▶ [Excerpt]
- Opening Delimiter -

Waller and his wife, Joan, have been married for 30 years and have two sons, Jeff and Todd, both of whom have worked for Stockyards in the past.
“Todd worked for J.R.’s in the early 1980s at Festival Lake, and Jeff came up to work as a cook there, too,” he said. “This has always been a family business. My aunts and uncles were working here when I was a youngster. They helped me get my first job as a busboy.”
Since retiring in December, there’s been more time at home with his wife and grandchildren, but life has changed for Waller in many ways.
“In the restaurant business, there’s a lot of stress. I’ve taken that stress out of my life, but I still miss that being a part of my life,” he said. “This was the first time I haven’t worked on New Year’s Eve or Valentine’s Day, which my wife liked. It’s also strange that I’m using a credit card for the first time in my life. I always had cash on me when I was working.”
He does not, however, miss driving through the traffic in the notoriously busy Tysons Corner area.

- Closing Delimiter -

▶ [Work item] Reproduce the excerpt about Waller, starting with "Since retiring in" and going on through "Tysons Corner area.".

▶ [Record set]
- Opening Delimiter -

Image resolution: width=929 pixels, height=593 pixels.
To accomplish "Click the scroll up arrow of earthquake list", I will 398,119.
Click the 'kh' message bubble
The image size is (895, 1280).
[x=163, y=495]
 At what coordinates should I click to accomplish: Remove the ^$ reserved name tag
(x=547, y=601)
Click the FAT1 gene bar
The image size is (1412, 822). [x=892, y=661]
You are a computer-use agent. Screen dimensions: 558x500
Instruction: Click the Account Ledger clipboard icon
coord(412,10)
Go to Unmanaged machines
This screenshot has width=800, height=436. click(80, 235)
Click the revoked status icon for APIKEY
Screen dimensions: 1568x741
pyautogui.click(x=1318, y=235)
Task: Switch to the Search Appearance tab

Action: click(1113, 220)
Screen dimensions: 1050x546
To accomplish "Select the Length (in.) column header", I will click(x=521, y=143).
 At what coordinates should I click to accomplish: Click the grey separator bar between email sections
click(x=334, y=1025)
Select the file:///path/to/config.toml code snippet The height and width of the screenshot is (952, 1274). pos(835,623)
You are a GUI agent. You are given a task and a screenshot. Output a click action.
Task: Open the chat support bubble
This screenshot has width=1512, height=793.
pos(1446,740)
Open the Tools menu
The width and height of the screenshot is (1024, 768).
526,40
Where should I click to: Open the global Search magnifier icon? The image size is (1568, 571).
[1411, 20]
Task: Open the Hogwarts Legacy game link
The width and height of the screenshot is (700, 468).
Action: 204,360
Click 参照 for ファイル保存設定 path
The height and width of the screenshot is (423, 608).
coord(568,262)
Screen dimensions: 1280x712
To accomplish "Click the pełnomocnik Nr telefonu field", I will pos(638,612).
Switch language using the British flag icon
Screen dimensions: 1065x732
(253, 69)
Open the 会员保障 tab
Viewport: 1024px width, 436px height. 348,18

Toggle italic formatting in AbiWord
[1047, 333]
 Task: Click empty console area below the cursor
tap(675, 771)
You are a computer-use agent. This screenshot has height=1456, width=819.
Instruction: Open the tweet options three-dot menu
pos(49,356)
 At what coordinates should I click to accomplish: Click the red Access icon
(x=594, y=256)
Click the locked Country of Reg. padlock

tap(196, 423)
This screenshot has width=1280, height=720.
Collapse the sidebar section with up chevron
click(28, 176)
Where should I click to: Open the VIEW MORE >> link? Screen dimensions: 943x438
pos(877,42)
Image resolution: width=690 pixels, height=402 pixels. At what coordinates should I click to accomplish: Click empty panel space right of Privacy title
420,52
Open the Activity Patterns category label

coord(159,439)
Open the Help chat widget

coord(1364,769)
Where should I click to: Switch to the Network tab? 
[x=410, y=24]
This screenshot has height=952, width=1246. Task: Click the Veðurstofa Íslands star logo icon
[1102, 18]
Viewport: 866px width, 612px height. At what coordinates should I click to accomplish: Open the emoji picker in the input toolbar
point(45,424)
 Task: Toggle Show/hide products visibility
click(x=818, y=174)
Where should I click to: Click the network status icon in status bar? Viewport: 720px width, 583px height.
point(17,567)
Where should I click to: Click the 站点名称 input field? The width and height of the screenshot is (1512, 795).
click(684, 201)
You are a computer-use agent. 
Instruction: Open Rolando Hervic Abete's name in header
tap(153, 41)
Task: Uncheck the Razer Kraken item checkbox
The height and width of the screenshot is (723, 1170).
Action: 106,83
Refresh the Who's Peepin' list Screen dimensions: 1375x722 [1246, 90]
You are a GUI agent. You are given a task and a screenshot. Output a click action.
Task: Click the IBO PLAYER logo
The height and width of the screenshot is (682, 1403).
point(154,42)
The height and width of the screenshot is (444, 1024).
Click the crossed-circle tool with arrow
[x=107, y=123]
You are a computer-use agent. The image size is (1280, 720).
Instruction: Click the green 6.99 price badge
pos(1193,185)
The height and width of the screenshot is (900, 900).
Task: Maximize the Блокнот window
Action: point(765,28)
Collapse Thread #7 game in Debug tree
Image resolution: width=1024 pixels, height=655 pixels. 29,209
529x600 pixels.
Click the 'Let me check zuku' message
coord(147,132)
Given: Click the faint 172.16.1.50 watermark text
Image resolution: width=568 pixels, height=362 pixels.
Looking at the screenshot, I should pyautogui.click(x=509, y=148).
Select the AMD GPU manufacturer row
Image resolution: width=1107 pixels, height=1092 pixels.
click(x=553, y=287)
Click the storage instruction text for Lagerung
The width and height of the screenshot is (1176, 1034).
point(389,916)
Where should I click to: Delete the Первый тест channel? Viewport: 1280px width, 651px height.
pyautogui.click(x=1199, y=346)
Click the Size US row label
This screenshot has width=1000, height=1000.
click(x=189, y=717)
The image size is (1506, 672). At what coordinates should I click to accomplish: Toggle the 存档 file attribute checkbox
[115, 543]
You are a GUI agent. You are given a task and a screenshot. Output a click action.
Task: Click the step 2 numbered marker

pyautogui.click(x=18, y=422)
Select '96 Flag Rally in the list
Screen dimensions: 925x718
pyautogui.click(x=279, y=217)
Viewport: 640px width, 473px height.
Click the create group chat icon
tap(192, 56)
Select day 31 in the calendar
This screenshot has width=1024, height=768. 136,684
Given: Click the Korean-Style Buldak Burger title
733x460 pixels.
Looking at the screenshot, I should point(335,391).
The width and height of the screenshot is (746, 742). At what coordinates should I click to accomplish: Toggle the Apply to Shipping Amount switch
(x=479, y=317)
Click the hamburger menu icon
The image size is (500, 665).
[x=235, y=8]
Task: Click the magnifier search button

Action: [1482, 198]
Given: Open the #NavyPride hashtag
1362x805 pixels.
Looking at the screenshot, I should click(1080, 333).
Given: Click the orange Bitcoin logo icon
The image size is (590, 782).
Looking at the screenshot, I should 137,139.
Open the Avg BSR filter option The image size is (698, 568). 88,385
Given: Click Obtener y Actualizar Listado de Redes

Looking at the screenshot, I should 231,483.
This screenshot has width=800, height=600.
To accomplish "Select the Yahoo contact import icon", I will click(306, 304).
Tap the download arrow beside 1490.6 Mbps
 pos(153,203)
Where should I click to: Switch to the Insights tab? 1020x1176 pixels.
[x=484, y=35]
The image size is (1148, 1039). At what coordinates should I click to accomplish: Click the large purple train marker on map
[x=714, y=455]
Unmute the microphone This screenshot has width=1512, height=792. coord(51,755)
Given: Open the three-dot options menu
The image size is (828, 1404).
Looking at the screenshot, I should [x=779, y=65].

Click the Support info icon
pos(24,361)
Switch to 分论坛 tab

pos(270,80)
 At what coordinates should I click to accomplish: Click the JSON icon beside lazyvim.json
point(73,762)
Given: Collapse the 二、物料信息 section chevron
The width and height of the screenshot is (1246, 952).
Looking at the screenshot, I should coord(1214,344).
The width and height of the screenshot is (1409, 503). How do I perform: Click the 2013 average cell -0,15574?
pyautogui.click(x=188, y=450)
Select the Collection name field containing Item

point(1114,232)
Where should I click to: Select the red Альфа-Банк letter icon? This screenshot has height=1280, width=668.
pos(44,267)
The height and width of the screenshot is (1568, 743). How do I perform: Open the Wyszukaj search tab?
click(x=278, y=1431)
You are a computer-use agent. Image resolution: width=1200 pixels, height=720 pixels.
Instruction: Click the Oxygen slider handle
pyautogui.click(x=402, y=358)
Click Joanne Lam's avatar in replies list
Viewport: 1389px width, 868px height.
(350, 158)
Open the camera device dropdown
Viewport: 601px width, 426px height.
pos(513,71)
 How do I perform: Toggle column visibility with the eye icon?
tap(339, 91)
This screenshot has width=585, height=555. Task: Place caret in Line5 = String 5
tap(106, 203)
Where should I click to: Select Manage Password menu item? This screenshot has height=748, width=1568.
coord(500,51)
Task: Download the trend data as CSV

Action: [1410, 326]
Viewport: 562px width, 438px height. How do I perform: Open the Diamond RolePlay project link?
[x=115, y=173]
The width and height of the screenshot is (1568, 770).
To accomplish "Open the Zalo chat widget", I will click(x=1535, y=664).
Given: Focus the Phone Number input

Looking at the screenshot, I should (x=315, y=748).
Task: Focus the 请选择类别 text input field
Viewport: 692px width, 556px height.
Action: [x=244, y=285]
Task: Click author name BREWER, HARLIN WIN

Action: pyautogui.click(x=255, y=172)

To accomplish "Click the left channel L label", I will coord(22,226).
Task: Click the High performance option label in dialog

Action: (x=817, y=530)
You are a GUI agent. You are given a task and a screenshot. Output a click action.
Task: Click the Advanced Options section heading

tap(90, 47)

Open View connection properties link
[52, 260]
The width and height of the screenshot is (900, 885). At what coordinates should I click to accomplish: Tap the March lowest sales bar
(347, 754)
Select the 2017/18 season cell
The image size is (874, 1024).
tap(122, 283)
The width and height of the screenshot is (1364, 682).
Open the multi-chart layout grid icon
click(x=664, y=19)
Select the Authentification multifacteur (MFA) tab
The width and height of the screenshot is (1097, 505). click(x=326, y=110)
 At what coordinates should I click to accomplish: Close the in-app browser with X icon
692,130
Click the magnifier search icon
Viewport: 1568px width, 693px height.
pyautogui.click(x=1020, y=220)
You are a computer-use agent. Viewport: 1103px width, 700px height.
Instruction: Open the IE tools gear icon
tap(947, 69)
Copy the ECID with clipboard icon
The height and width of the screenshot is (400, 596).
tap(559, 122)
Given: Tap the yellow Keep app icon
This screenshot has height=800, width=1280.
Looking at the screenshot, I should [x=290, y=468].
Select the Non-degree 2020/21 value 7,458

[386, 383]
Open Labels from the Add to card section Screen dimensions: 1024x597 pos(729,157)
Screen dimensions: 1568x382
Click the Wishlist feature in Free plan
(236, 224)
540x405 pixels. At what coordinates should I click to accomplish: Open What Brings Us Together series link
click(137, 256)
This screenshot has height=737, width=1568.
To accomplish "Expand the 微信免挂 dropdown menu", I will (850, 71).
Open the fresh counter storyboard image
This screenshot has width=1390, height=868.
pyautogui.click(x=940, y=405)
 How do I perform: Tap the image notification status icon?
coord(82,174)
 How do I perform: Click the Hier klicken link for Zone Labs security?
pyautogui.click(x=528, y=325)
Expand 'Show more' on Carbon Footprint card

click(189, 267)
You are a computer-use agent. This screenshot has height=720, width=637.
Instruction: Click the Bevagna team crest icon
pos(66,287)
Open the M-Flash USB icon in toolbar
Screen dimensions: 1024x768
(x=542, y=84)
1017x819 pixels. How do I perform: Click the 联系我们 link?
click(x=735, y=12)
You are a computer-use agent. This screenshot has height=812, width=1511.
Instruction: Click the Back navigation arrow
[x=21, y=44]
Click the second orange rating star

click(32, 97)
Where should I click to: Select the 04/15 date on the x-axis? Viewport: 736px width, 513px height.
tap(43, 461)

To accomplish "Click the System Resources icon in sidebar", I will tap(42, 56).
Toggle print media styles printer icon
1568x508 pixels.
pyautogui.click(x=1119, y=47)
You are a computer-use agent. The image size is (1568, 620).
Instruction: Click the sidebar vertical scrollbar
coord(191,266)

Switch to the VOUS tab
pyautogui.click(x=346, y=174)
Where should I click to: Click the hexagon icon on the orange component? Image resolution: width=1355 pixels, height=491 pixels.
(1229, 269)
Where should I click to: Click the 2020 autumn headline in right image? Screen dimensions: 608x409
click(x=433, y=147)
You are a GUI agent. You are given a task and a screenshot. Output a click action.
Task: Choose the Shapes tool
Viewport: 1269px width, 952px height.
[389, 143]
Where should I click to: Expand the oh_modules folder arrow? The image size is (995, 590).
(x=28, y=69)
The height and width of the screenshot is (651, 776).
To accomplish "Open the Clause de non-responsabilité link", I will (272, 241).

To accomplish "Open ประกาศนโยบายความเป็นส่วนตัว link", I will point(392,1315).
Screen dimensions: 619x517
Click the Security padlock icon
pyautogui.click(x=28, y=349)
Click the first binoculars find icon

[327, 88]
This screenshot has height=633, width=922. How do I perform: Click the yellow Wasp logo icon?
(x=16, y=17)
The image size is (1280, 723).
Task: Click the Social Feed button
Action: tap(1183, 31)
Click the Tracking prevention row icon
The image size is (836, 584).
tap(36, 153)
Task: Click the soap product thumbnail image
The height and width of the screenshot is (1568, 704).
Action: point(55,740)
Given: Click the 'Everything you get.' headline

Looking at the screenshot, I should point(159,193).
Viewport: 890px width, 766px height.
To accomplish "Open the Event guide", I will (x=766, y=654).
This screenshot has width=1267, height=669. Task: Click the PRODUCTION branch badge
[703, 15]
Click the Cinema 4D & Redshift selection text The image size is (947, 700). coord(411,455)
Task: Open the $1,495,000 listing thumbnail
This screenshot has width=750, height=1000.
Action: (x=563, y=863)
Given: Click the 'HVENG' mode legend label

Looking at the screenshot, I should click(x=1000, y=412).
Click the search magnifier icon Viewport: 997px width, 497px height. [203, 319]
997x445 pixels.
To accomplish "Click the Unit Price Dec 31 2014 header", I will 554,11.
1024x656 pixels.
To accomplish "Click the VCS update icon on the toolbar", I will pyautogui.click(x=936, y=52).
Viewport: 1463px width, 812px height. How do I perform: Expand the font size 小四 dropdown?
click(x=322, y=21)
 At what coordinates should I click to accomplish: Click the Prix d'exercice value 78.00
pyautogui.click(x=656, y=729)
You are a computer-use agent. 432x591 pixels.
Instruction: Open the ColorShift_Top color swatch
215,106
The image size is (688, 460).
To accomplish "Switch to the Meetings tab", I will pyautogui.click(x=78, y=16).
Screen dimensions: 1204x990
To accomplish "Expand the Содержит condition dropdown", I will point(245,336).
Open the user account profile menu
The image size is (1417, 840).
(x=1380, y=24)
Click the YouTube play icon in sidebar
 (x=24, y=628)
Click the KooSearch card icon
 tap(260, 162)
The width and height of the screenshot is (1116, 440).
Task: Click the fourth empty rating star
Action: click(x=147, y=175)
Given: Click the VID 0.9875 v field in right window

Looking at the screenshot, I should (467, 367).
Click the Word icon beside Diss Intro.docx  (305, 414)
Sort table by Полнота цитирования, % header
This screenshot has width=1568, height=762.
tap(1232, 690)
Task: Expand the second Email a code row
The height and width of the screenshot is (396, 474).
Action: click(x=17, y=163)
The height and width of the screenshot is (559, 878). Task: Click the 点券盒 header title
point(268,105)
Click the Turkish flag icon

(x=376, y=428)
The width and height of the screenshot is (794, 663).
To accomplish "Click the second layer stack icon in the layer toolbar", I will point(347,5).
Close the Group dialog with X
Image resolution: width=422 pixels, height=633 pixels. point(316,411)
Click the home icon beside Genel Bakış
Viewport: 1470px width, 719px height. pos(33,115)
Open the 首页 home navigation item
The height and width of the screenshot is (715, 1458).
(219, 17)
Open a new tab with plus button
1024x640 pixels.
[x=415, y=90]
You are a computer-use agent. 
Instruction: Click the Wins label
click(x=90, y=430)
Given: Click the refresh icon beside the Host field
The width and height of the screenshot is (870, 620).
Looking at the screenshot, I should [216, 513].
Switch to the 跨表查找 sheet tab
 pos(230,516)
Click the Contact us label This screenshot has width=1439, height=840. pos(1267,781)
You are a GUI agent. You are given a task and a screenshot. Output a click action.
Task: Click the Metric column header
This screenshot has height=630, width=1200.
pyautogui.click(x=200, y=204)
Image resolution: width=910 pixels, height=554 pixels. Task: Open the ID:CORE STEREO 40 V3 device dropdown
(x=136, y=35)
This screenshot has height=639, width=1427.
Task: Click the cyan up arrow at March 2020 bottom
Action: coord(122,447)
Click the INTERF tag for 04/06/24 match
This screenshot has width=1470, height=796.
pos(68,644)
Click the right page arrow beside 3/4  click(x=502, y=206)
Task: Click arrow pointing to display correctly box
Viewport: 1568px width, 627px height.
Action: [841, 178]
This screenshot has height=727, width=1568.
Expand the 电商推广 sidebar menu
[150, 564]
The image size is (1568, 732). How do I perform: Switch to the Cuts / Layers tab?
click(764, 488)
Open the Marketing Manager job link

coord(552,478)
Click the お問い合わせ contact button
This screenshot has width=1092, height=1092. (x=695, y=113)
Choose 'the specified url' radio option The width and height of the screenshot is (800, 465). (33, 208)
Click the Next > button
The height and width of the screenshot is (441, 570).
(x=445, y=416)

- Closing Delimiter -

▶ [Your response]
Since retiring in December, there’s been more time at home with his wife and grandchildren, but life has changed for Waller in many ways.
“In the restaurant business, there’s a lot of stress. I’ve taken that stress out of my life, but I still miss that being a part of my life,” he said. “This was the first time I haven’t worked on New Year’s Eve or Valentine’s Day, which my wife liked. It’s also strange that I’m using a credit card for the first time in my life. I always had cash on me when I was working.”
He does not, however, miss driving through the traffic in the notoriously busy Tysons Corner area.